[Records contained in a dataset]

....

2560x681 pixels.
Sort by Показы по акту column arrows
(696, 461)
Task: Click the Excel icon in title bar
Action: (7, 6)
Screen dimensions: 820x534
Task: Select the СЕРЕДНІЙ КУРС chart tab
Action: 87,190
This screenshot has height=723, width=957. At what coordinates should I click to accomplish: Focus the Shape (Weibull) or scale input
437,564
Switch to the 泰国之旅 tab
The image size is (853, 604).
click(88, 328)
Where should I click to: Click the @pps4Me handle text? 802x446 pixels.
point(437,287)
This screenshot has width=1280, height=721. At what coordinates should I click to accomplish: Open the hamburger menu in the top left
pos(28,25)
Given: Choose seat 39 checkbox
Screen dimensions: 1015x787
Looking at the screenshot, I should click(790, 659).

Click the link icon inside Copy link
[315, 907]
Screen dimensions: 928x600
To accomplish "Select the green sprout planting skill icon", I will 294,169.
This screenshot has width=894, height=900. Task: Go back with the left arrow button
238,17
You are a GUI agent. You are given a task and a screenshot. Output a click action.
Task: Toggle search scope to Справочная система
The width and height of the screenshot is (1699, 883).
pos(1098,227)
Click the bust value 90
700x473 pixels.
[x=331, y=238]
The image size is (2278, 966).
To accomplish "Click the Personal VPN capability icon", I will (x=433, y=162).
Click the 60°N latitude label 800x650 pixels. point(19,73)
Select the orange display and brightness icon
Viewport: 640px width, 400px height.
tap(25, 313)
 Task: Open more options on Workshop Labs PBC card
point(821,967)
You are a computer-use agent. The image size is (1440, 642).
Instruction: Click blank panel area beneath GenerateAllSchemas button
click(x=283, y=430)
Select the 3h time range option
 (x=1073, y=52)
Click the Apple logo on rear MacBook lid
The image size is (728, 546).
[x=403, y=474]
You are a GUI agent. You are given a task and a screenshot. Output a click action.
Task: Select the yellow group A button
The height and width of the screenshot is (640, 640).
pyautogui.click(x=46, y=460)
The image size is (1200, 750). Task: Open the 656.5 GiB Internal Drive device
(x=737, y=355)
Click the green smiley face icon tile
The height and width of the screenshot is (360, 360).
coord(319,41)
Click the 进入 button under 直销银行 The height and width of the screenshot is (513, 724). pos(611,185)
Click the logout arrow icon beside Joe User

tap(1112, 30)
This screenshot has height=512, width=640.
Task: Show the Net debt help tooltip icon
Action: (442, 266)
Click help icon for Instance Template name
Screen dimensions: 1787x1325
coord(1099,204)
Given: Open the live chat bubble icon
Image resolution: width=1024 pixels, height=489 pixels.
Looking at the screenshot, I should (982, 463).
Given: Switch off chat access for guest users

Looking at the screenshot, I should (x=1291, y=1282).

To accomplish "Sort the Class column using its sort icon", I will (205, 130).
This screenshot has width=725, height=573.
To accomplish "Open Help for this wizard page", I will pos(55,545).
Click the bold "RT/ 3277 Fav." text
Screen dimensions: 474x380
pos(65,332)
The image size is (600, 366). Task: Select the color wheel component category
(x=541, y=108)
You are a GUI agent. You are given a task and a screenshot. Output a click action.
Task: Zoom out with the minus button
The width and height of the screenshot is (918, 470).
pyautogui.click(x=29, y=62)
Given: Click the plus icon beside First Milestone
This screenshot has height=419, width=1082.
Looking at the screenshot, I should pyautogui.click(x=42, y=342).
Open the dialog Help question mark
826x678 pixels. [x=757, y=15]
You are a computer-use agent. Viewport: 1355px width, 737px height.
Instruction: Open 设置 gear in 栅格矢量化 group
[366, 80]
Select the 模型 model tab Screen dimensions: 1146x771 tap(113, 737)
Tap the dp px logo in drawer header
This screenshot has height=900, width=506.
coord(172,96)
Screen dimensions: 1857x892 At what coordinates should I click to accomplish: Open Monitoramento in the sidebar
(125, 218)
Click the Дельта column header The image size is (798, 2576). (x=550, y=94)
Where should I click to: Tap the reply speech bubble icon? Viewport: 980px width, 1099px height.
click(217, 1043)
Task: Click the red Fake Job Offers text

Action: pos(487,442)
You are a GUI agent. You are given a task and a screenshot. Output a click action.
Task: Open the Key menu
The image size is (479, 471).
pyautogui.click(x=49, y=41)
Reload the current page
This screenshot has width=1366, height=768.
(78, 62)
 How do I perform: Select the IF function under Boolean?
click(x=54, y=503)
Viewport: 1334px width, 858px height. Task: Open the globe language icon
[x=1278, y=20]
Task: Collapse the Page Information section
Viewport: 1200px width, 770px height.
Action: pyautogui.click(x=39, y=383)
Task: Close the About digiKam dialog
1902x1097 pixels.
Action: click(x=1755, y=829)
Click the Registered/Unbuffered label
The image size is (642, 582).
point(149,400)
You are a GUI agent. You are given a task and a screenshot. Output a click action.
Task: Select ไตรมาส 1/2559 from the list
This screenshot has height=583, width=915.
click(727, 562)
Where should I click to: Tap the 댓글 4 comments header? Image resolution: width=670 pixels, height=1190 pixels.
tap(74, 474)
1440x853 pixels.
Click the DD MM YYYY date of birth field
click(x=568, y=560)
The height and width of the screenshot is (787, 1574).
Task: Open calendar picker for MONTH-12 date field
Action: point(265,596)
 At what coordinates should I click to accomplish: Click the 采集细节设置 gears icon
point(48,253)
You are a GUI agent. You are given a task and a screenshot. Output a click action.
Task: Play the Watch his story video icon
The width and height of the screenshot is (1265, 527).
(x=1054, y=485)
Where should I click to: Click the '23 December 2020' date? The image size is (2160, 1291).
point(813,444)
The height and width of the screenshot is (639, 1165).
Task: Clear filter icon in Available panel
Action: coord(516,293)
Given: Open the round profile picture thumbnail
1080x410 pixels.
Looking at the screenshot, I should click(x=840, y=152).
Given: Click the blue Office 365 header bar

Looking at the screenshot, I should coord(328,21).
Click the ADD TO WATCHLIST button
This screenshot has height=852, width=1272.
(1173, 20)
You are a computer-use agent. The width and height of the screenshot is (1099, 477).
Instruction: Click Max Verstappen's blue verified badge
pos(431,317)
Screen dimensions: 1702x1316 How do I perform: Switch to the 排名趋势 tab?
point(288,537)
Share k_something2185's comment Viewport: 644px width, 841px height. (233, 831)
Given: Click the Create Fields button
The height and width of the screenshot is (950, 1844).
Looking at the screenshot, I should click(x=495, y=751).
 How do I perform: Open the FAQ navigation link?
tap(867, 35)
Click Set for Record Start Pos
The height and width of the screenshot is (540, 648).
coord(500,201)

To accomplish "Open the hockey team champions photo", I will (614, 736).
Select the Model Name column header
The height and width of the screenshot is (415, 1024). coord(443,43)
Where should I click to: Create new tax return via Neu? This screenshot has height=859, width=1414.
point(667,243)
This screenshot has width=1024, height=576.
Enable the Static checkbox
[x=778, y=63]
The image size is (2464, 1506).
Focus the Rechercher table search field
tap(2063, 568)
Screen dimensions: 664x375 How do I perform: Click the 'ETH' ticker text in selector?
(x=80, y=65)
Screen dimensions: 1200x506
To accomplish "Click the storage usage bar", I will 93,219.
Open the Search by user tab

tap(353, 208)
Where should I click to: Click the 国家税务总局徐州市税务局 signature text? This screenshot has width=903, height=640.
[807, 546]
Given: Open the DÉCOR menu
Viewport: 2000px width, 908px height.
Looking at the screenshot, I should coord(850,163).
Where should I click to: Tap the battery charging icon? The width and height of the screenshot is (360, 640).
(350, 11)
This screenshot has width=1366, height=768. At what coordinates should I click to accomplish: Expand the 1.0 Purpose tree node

....

Out of the entries, report each line that contains the word "computer".

Result below>
You are a computer-use agent. The image size is (1440, 642).
You are a computer-use agent. Viewport: 1355px width, 737px height.
You are a computer-use agent. The width and height of the screenshot is (1099, 477).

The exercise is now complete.